SELECTED PASSAGE

===

What am I missing about the Raspberry Pi?

raspberrypiAll anyone is talking about in the world of the Internet of Things or computer education is the Raspberry Pi. I feel like the kid in that old story about the emperor’s new clothes – I just don’t get what everyone else is seeing.

It’s a cheap computer

OK the Raspberry Pi is not a particularly expensive bit of kit. You can pick them up for between $40 and $50 depending on the model and that’s a huge part of the marketing appeal.

But the important thing to understand is that for that much money you do not get a functional computer, you get a card, a motherboard. In addition to the card you need to buy all the peripherals including a power supply. So the shopping list, using the absolute cheapest peripherals I could quickly find looks like this:

  • Raspberry Pi – $45
  • 8GB SD card – $10
  • HDMI cable – $11
  • Keyboard – $12
  • Mouse – $12
  • Power supply – $11
  • Screen – $138
  • Ethernet cable – $5
  • Speakers – $10
  • TOTAL – $254

If you want wireless connections or any one of the myriad of extras that make the Pi flexible they are all additional costs, as is shipping. Suddenly that very cheap computer is not looking so cheap. If you are buying one just for use as a computer you don’t need to spend much more to get a real computer with some decent processing power, built-in WiFi and so on. In an educational environment you could buy from the One Laptop Per Child organsiation and get a self-contained and maintained computer for that sort of money.

And, by the way, unless you bought a package, you then have a download of over 1G to get hold of the operating system before you can get up and running.

But what if you already have the peripherals lying about? I see this a lot. I see people unplugging peripherals from perfectly good computers only to attach them to a Raspberry Pi. Why?

It’s educational

The argument is that, by exposing the board, people, and kids in particular, will gain a better understanding of electronics and the underlying principles of computing. Many of the articles discussing this hark back to the dark ages of computing when people built their own computers. Two things: First those weren’t the good old days, we moved on for a reason; and, secondly, you’re not really building anything here beyond plugging in the peripherals and having to initially boot through a command-line interface.

===

STATED TASK
Type out the part of the Raspberry Pi post that starts at the words "And, by the" and stops after "a Raspberry Pi. Why?". Rely only on the Raspberry Pi post above.

GIVEN DATA
===

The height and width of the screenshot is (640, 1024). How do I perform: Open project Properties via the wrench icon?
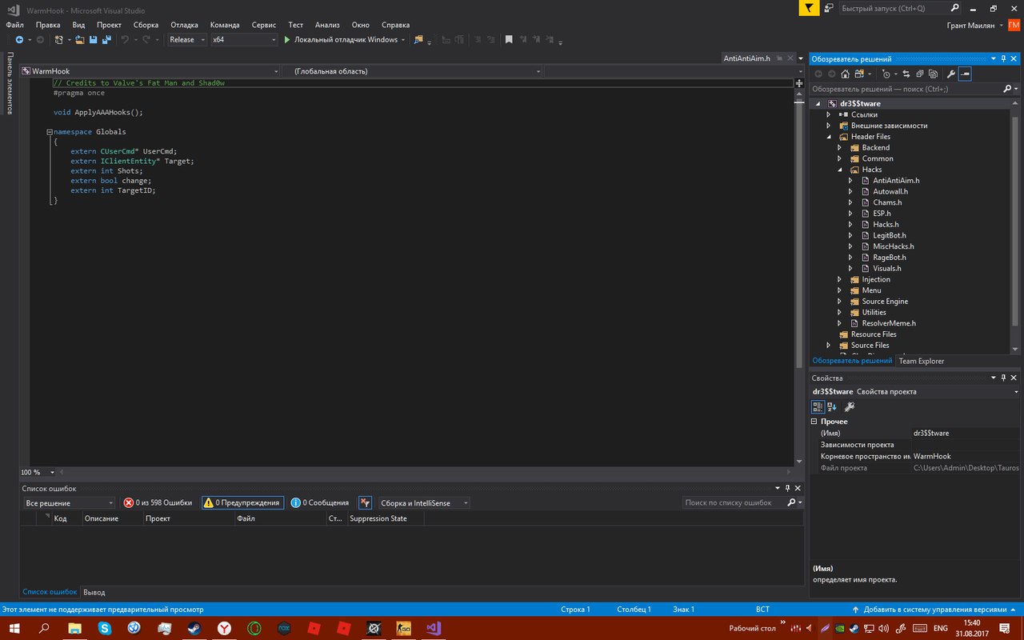point(950,74)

===

OUTPUT OF THE EXERCISE
And, by the way, unless you bought a package, you then have a download of over 1G to get hold of the operating system before you can get up and running.

But what if you already have the peripherals lying about? I see this a lot. I see people unplugging peripherals from perfectly good computers only to attach them to a Raspberry Pi. Why?